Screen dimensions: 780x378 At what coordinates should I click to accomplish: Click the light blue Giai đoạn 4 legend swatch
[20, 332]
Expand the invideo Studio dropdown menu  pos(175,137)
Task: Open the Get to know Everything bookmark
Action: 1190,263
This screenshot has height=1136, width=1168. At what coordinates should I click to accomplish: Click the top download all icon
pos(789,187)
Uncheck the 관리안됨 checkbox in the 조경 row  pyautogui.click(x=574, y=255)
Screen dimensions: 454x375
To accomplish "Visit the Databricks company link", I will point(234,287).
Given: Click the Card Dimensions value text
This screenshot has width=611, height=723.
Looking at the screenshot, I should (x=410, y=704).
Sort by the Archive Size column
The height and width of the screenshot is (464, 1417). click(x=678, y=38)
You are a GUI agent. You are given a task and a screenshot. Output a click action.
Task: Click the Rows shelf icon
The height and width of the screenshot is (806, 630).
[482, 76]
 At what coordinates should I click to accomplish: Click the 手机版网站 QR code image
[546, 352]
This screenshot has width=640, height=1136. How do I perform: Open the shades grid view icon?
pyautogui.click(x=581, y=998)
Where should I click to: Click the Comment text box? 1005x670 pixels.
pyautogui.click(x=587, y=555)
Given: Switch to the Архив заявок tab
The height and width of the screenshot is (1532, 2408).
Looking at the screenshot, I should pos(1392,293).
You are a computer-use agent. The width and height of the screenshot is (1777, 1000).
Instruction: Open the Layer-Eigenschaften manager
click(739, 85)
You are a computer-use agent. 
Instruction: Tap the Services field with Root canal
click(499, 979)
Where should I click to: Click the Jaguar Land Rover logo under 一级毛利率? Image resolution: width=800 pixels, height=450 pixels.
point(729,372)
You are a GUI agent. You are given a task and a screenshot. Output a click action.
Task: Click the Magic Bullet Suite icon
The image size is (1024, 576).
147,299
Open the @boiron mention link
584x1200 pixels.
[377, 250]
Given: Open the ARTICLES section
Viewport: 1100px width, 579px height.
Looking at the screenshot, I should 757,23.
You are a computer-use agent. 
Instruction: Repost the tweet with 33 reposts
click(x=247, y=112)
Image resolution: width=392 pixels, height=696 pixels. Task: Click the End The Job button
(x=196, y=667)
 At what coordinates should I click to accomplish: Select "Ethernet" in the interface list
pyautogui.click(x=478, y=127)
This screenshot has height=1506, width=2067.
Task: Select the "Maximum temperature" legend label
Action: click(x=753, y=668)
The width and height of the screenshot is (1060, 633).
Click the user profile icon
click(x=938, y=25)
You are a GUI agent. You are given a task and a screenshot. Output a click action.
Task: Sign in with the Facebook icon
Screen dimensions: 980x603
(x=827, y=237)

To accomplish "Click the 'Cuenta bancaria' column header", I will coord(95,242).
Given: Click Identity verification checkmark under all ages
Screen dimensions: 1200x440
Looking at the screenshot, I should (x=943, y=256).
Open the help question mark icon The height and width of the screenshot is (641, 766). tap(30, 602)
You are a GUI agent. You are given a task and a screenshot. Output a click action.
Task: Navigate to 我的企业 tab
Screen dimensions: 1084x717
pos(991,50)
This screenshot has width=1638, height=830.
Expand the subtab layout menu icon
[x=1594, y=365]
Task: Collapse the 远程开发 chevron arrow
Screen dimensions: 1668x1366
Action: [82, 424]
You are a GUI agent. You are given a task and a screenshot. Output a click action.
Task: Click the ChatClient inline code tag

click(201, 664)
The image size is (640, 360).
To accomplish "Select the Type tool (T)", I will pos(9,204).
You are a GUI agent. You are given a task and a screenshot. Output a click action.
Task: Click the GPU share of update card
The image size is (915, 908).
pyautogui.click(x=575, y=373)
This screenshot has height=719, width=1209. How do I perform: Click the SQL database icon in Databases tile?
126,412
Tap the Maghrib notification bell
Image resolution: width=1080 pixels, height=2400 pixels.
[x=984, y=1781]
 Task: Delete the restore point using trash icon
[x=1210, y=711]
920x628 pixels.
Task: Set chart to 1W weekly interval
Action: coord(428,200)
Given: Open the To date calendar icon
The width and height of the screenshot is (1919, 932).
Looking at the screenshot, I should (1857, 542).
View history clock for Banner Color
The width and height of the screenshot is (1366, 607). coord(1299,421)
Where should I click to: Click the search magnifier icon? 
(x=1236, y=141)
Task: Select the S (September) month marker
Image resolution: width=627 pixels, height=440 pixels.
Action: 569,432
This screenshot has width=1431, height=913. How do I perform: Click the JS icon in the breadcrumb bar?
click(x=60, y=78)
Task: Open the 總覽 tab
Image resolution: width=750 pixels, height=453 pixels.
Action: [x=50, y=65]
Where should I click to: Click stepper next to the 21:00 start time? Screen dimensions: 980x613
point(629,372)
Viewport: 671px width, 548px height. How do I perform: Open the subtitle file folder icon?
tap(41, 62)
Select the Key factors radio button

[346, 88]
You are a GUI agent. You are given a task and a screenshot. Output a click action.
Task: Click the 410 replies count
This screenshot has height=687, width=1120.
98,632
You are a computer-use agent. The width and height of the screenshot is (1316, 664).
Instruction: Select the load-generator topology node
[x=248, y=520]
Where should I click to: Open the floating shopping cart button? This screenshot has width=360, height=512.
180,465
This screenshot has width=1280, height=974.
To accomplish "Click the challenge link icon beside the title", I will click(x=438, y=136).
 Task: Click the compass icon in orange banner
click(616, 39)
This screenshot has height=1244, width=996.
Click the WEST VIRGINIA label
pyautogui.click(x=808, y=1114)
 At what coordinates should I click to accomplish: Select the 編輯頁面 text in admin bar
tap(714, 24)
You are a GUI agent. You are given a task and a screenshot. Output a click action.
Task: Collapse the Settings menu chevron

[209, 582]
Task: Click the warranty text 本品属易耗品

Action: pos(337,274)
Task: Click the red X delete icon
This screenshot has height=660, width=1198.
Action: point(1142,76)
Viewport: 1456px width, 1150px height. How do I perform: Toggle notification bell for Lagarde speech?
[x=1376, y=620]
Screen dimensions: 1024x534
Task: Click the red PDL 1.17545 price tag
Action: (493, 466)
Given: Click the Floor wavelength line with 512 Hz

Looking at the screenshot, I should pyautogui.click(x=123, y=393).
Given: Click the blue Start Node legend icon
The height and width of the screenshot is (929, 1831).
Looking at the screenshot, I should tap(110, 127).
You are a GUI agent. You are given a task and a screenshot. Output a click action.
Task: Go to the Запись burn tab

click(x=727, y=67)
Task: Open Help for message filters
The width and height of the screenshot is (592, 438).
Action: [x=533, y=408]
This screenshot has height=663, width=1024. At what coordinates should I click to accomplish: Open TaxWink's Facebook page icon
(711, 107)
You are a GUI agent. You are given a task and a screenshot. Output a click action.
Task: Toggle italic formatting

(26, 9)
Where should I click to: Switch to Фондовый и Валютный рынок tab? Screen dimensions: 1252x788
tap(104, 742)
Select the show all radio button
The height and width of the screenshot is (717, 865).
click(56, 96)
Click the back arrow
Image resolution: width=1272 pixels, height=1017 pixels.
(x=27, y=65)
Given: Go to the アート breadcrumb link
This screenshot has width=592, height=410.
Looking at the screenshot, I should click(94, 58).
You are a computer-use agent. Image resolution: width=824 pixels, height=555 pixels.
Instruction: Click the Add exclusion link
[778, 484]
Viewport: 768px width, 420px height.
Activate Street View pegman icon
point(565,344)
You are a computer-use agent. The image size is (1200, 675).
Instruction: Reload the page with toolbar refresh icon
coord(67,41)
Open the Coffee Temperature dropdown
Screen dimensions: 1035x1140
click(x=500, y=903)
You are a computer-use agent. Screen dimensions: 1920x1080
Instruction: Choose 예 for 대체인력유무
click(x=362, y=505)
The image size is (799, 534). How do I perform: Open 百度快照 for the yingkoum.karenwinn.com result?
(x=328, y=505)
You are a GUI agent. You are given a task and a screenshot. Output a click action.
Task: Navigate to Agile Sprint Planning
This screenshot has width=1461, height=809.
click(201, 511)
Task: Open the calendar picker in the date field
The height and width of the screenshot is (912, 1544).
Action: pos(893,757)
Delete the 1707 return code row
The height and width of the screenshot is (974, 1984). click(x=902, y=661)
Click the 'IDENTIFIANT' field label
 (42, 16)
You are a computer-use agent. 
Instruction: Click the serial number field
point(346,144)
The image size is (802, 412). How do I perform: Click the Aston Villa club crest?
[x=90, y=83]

◇ ◇ ◇ ◇

[TASK ITEM]
Give back exactly the lines above, from the line containing "Instruction: Tap the" through the line containing "The image size is (640, 360).", with both end lines and nothing more.

[ANSWER TO THE EXERCISE]
Instruction: Tap the Services field with Root canal
click(499, 979)
Where should I click to: Click the Jaguar Land Rover logo under 一级毛利率? Image resolution: width=800 pixels, height=450 pixels.
point(729,372)
You are a GUI agent. You are given a task and a screenshot. Output a click action.
Task: Click the Magic Bullet Suite icon
The image size is (1024, 576).
147,299
Open the @boiron mention link
584x1200 pixels.
[377, 250]
Given: Open the ARTICLES section
Viewport: 1100px width, 579px height.
Looking at the screenshot, I should 757,23.
You are a computer-use agent. 
Instruction: Repost the tweet with 33 reposts
click(x=247, y=112)
Image resolution: width=392 pixels, height=696 pixels. Task: Click the End The Job button
(x=196, y=667)
 At what coordinates should I click to accomplish: Select "Ethernet" in the interface list
pyautogui.click(x=478, y=127)
This screenshot has height=1506, width=2067.
Task: Select the "Maximum temperature" legend label
Action: click(x=753, y=668)
The width and height of the screenshot is (1060, 633).
Click the user profile icon
click(x=938, y=25)
You are a GUI agent. You are given a task and a screenshot. Output a click action.
Task: Sign in with the Facebook icon
Screen dimensions: 980x603
(x=827, y=237)

To accomplish "Click the 'Cuenta bancaria' column header", I will coord(95,242).
Given: Click Identity verification checkmark under all ages
Screen dimensions: 1200x440
Looking at the screenshot, I should (x=943, y=256).
Open the help question mark icon The height and width of the screenshot is (641, 766). tap(30, 602)
You are a GUI agent. You are given a task and a screenshot. Output a click action.
Task: Navigate to 我的企业 tab
Screen dimensions: 1084x717
pos(991,50)
This screenshot has width=1638, height=830.
Expand the subtab layout menu icon
[x=1594, y=365]
Task: Collapse the 远程开发 chevron arrow
Screen dimensions: 1668x1366
Action: [82, 424]
You are a GUI agent. You are given a task and a screenshot. Output a click action.
Task: Click the ChatClient inline code tag

click(201, 664)
The image size is (640, 360).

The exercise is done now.